** Texte cité **
- - -

Définition de l’établissement stable

La convention fiscale conclue entre les Pays-Bas et la Belgique définit l’établissement stable comme une installation fixe d’affaires par l’intermédiaire de laquelle une entreprise exerce tout ou partie de son activité. Cette définition correspond à celle donnée dans le Modèle de Convention de l’OCDE et doit servir de point de départ pour éventuellement qualifier un lieu de travail à domicile en établissement stable. Pour une analyse détaillée de la définition donnée dans la convention liant les Pays-Bas et la Belgique, nous vous renvoyons à notre article publié précédemment. 

Le télétravail selon différents scénarios

Le nouvel accord différencie plusieurs situations de télétravail, notamment :

  • Le télétravail occasionnel

Dans le cas du télétravail occasionnel, les travailleurs travaillent à domicile de manière irrégulière ou juste de temps en temps et le lieu de travail à domicile n’est pas considéré comme un lieu de travail mis à la disposition de l’employeur. Dans cette situation, il n’est donc pas question d’établissement stable.

- - -

** Bloc de données **
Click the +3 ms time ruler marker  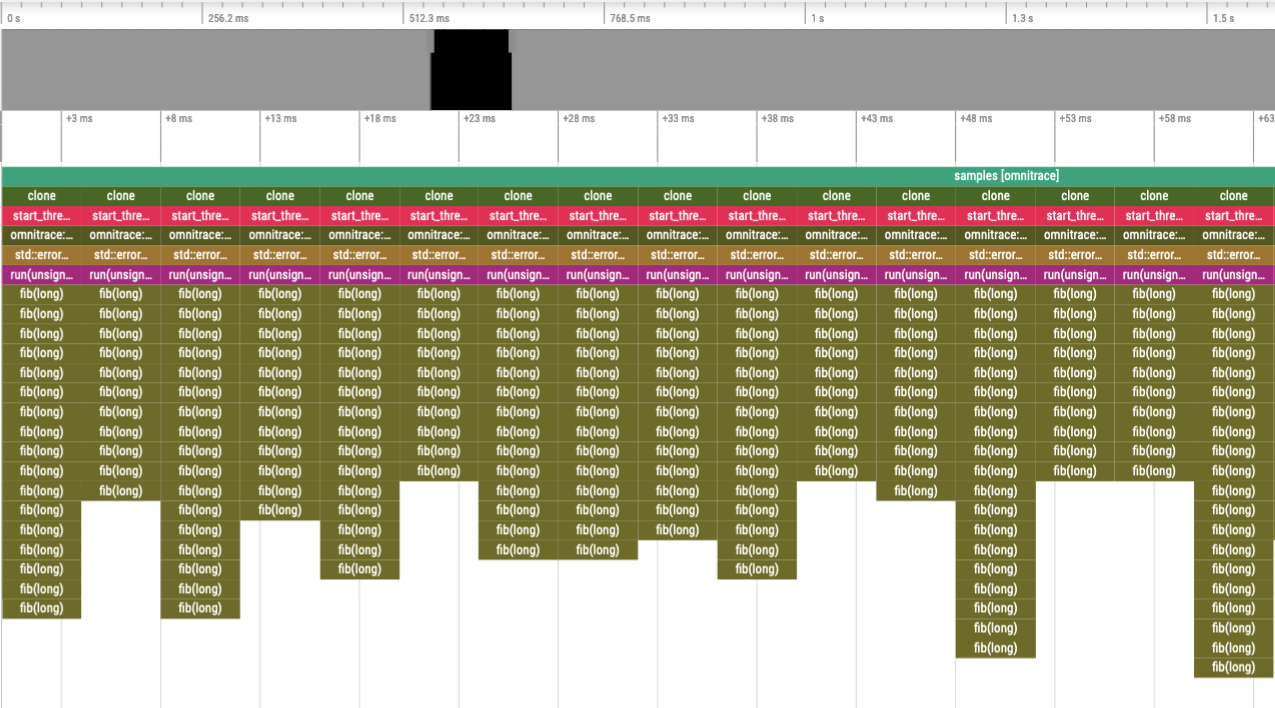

- - -

** Série d'exercices **
[1] Répondez à ces questions sur le texte consacré à l'établissement stable :
(a) Entre quels pays la convention fiscale a-t-elle été conclue ?
(b) À la définition de quel modèle de convention celle de cette convention correspond-elle ?
(c) Dans le télétravail occasionnel, à quelle fréquence les travailleurs travaillent-ils à domicile ?
[2] Recopiez le passage du texte sur l'établissement stable compris entre « Le télétravail selon » et « question d’établissement stable. », ces deux bornes incluses.
Ces lignes ne sont pas nécessaires pour ce travail.

** Résultats des exercices **
[1]
(a) Entre les Pays-Bas et la Belgique.
(b) À celle du Modèle de Convention de l'OCDE.
(c) De manière irrégulière ou juste de temps en temps.

[2]
Le télétravail selon différents scénarios

Le nouvel accord différencie plusieurs situations de télétravail, notamment :

  • Le télétravail occasionnel

Dans le cas du télétravail occasionnel, les travailleurs travaillent à domicile de manière irrégulière ou juste de temps en temps et le lieu de travail à domicile n’est pas considéré comme un lieu de travail mis à la disposition de l’employeur. Dans cette situation, il n’est donc pas question d’établissement stable.